[WHAT IS BEING ASKED]
Rewrite the entries below as a numbered list, one line per item, skipping any blank lines. Leave the pictures out of your answer.
◆ ◆ ◆ ◆ ◆ ◆ ◆
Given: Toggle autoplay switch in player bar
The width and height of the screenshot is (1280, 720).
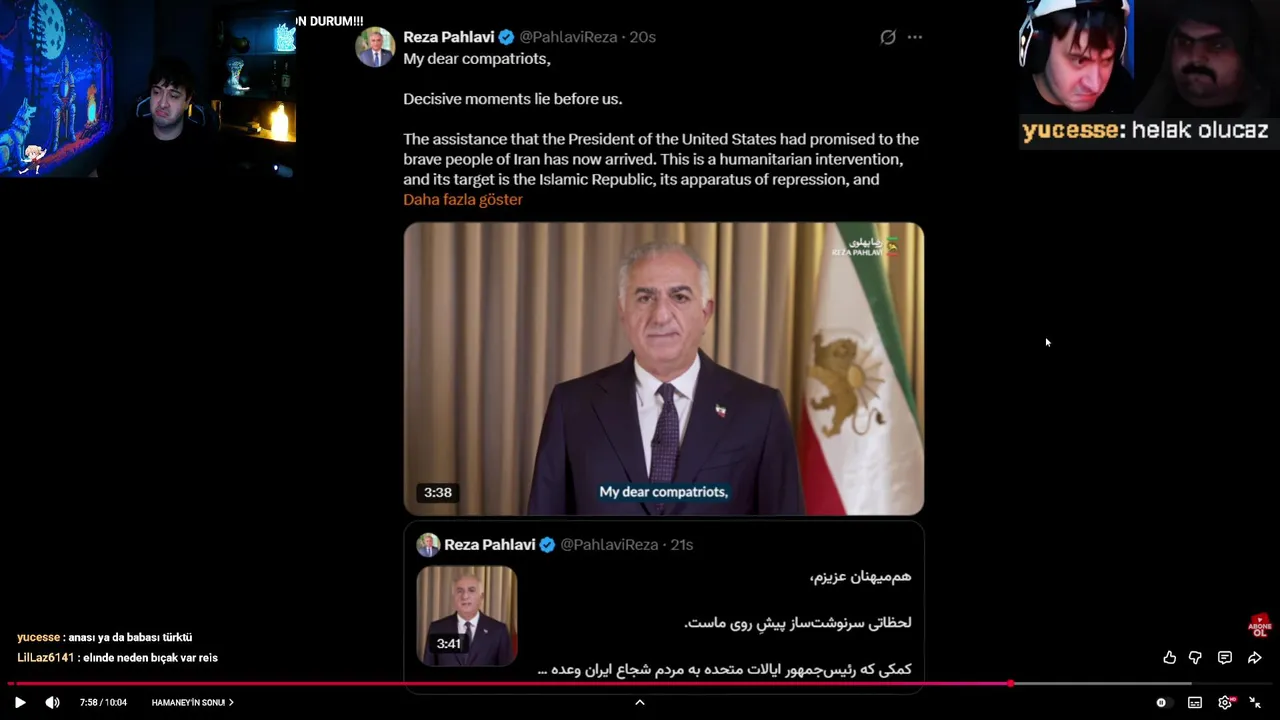Looking at the screenshot, I should [x=1162, y=703].
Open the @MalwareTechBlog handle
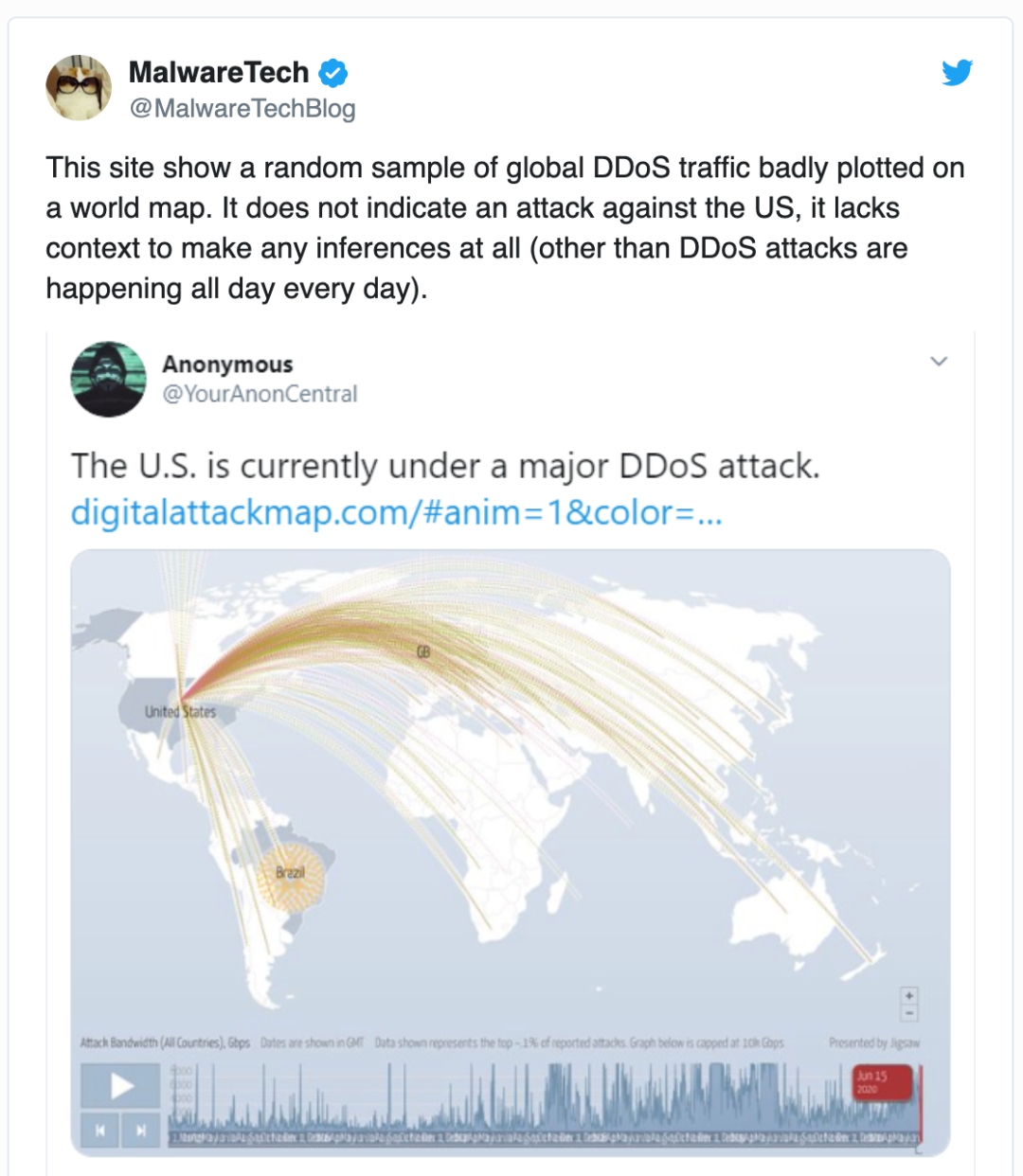 click(x=242, y=109)
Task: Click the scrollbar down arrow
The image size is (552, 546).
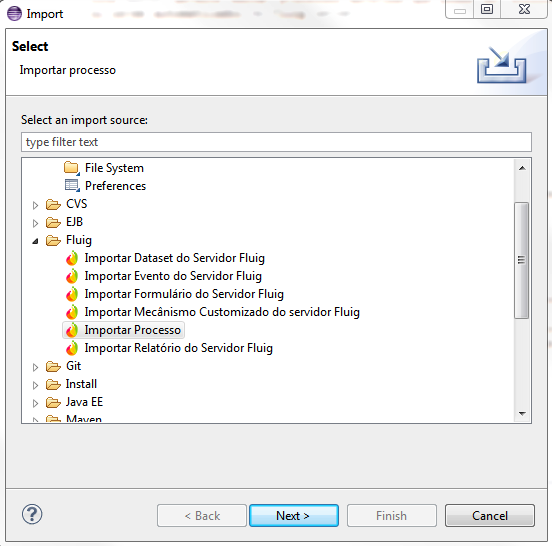Action: click(522, 414)
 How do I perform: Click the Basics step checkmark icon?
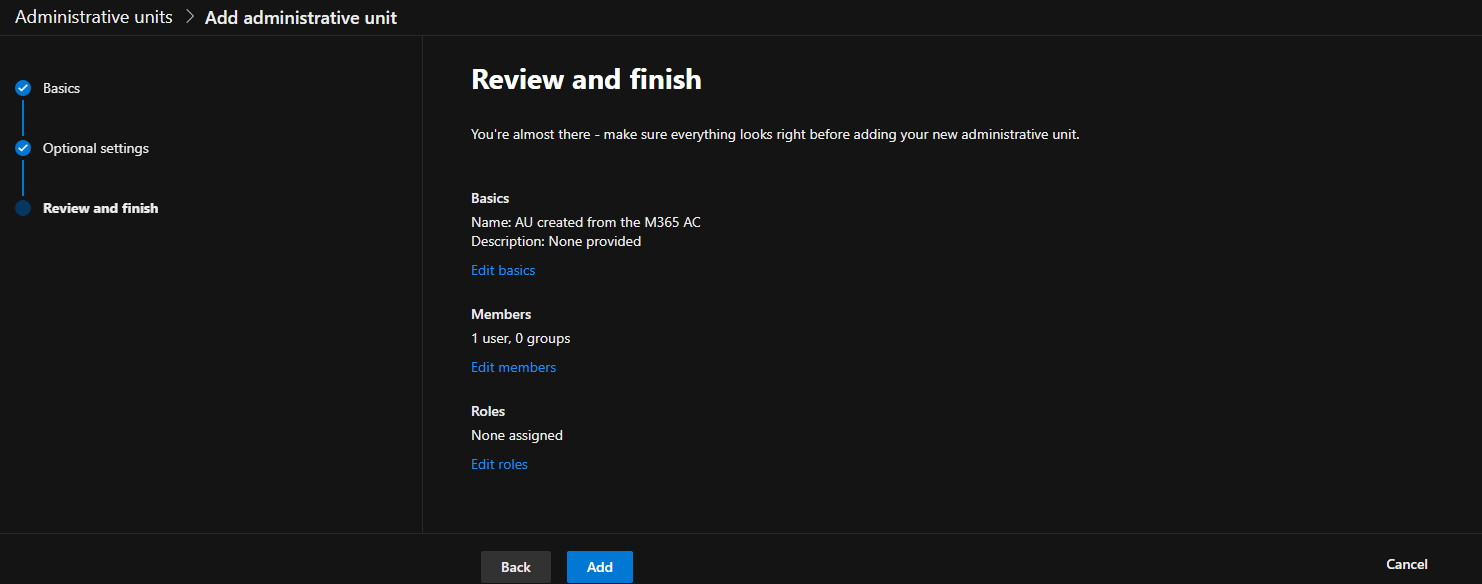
◆ ◆ ◆ ◆ ◆ ◆ ◆
[THE ANSWER]
1. Given: Toggle autoplay switch in player bar
2. The width and height of the screenshot is (1280, 720).
3. Looking at the screenshot, I should [x=1162, y=703].
4. Open the @MalwareTechBlog handle
5.  click(x=242, y=109)
6. Task: Click the scrollbar down arrow
7. The image size is (552, 546).
8. Action: click(522, 414)
9.  How do I perform: Click the Basics step checkmark icon?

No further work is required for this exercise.